Tuesday, October 12, 2021

A peek into Bezos’ big bet review: Alexa example

Innovation review has been an important element in my consulting work for the past decade and a half. And I have seen that it becomes trickier when it comes to reviewing big bets. In “Amazon unbound: Jeff Bezos and the invention of a global empire”, Brad Stone gives us a peek into how Jeff Bezos reviews his big bets like Alexa, Go, Fire Phone, AWS, India, and more. I found it very interesting. Here is an example of how such a review went for Alexa.
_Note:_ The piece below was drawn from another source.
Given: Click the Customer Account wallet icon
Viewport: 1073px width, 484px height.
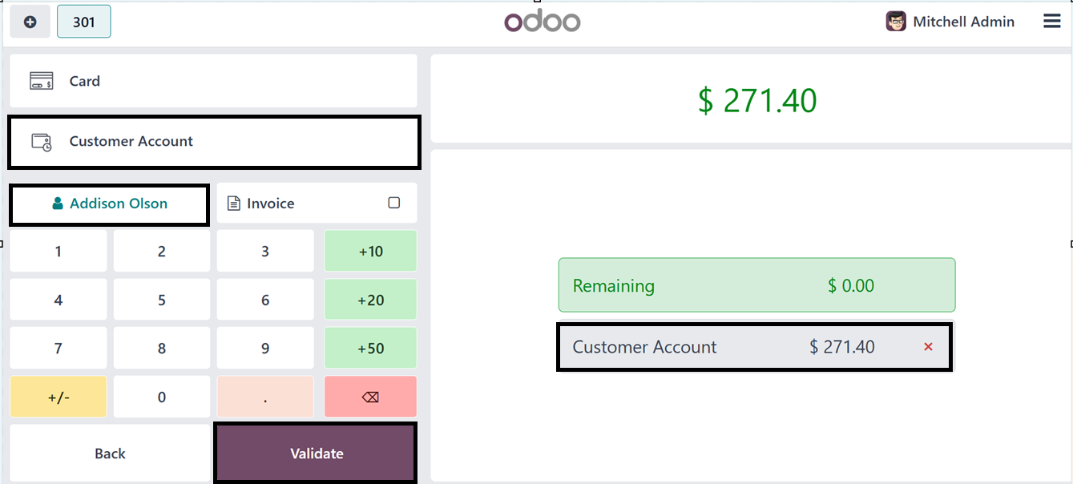Looking at the screenshot, I should coord(42,142).
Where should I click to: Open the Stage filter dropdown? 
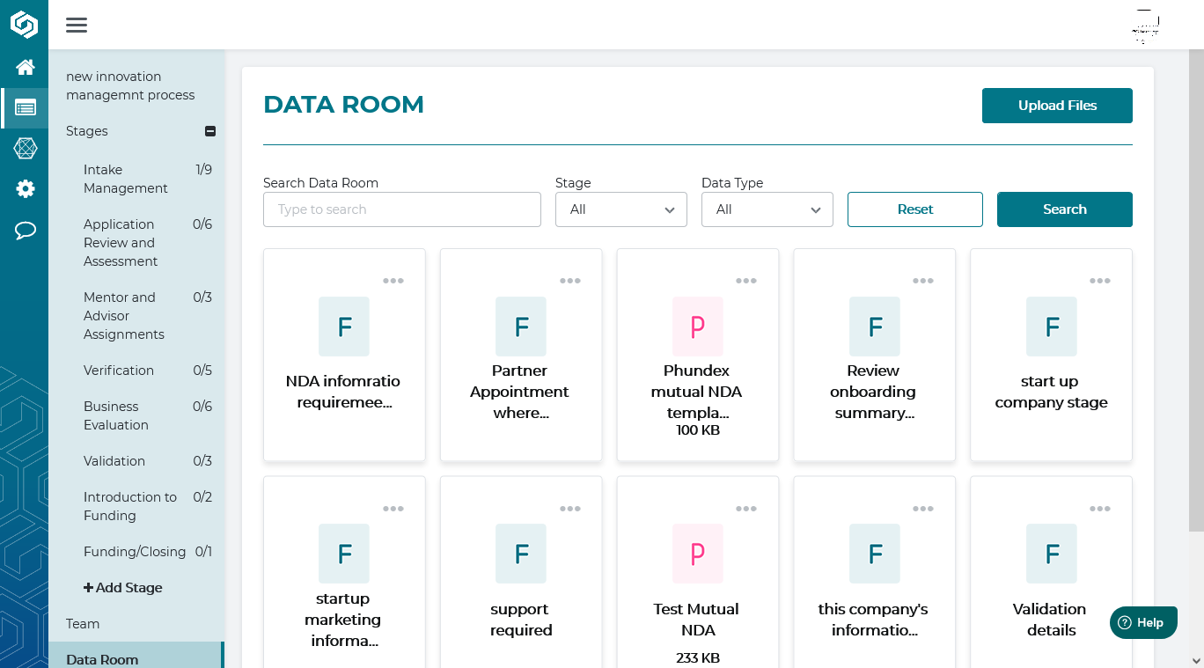click(620, 209)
On January 4, 2011, Bezos sent an email to a few select executives including his technical advisor or TA, Greg Hart, “We should build a $20 device with its brains in the cloud that’s completely controlled by your voice.” By then Hart and Bezos would have perhaps discussed the advent of speech recognition multiple times including once in late 2010 when Hart demonstrated Google’s voice search on Android to Bezos. Soon after the email, Hart was assigned the secret project to build such a device and he moved out from his TA role.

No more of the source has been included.